The winners of the 2021 prize were announced in November 2021. They will present their work at a series of online lectures hosted by MSK in March 2022.

Here, one of the winners, Charles Swanton, discusses his career and his current research. Dr. Swanton is the Royal Society Napier Professor of Cancer Research UK (CRUK) and Chief Clinician and Chair of Personalised Cancer Medicine at University College London (UCL). He is also Director of the CRUK UCL/Manchester Lung Cancer Centre of Excellence and Senior Group Leader for the Cancer Evolution and Genome Instability Laboratory at the Francis Crick Institute.

How did you get interested in cancer research?

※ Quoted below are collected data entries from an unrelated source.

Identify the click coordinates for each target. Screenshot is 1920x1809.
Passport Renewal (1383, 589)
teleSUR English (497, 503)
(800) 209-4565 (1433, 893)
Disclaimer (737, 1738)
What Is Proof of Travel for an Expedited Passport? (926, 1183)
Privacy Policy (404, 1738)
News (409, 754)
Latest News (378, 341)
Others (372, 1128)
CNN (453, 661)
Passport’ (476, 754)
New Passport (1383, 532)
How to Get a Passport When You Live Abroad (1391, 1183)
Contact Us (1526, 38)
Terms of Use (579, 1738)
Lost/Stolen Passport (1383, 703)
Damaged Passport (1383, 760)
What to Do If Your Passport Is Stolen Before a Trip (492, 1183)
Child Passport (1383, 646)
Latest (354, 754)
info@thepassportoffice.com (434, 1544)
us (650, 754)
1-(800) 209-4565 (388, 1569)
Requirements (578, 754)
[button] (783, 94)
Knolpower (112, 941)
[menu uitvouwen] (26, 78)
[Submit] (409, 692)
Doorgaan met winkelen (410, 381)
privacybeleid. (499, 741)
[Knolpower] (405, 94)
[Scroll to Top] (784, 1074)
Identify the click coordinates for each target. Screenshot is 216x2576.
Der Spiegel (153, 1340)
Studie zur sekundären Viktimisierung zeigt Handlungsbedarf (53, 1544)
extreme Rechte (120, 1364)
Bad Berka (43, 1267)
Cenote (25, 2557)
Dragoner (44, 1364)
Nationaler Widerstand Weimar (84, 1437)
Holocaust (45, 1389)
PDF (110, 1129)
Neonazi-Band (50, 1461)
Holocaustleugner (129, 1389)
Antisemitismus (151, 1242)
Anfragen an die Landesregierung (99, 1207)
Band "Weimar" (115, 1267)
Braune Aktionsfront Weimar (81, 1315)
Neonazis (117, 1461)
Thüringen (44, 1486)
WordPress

When I was doing my PhD in the mid-1990s, I studied how certain cancer-associated herpesviruses affect the cell cycle. I published a paper in Nature that suggested a new mechanism by which these viruses disrupt the cell cycle and how that disruption contributes to the development of cancer. After I finished my MD and my internal medicine training, I trained in medical oncology so that I could continue my research with cancer in the clinic as well as in the lab.

When I set up my own lab, I decided to focus on how changes in cancer cells cause resistance to targeted therapies. We look at how cancer subclones [cells with distinct genetic lineages] evolve over time and space and disperse geographically throughout tumors, and how tumors escape the immune system.

I often tell my patients that one of the reasons tumors develop resistance to therapy is through Darwinian evolution — natural selection favors the cancer cells that are able to evade therapy. These cells increase in numbers and cause the tumors to become more aggressive.

How do you study natural selection and tumor evolution?

We do gene sequencing of cancer cells that are taken from different parts of tumors. This is one way we can understand how the tumors are changing. Next-generation gene sequencing has allowed us to study tumors with a lot of detail.

Some of my early work was on kidney cancer, analyzing different regions of tumors that were developing resistance to the cancer drug bevacizumab (Avastin®). This research showed how much mutations can differ spatially within a single tumor, contributing to a deeper understanding of the challenge of intratumor heterogeneity. Our group and others found that there were two types of driver mutations: truncal mutations, which are present in the trunk of the cancer evolutionary tree and therefore are not subject to tumor sampling bias, and branched mutations, which are found in some regions of the tumor but not in others.

We have since expanded to studying this phenomenon in other cancers. I treat patients with thoracic cancers, so much of my lab work now focuses on lung cancer.

What are you working on that could impact patient care?

I’m leading the TRACERx (TRAcking Cancer Evolution through therapy [Rx]) lung study in the United Kingdom. I hope that this multiyear research project will improve our understanding of non-small cell lung cancer evolution, how cancer clones evade immune predation, and perhaps advance new therapeutic approaches in the era of precision medicine.

The goal of the study is to uncover mechanisms of cancer evolution and immune evasion by analyzing how cancer clones acquire genetic diversity and adapt through the disease course and through therapy. We are following about 850 patients and tracking the evolutionary trajectory of their disease, starting at the time of diagnosis through to relapse or cure. We monitor the tumor DNA that’s circulating in the blood and have created tumor-informed gene panels that help us monitor the truncal and branch mutations that arise in patients after surgery in a minimal residual disease setting.

By looking at DNA in the blood, we can identify these changes even when no tumors are detectable by imaging. This may allow us to open a new world of opportunity for developing therapies that are designed against specific branch events implicated in metastatic disease.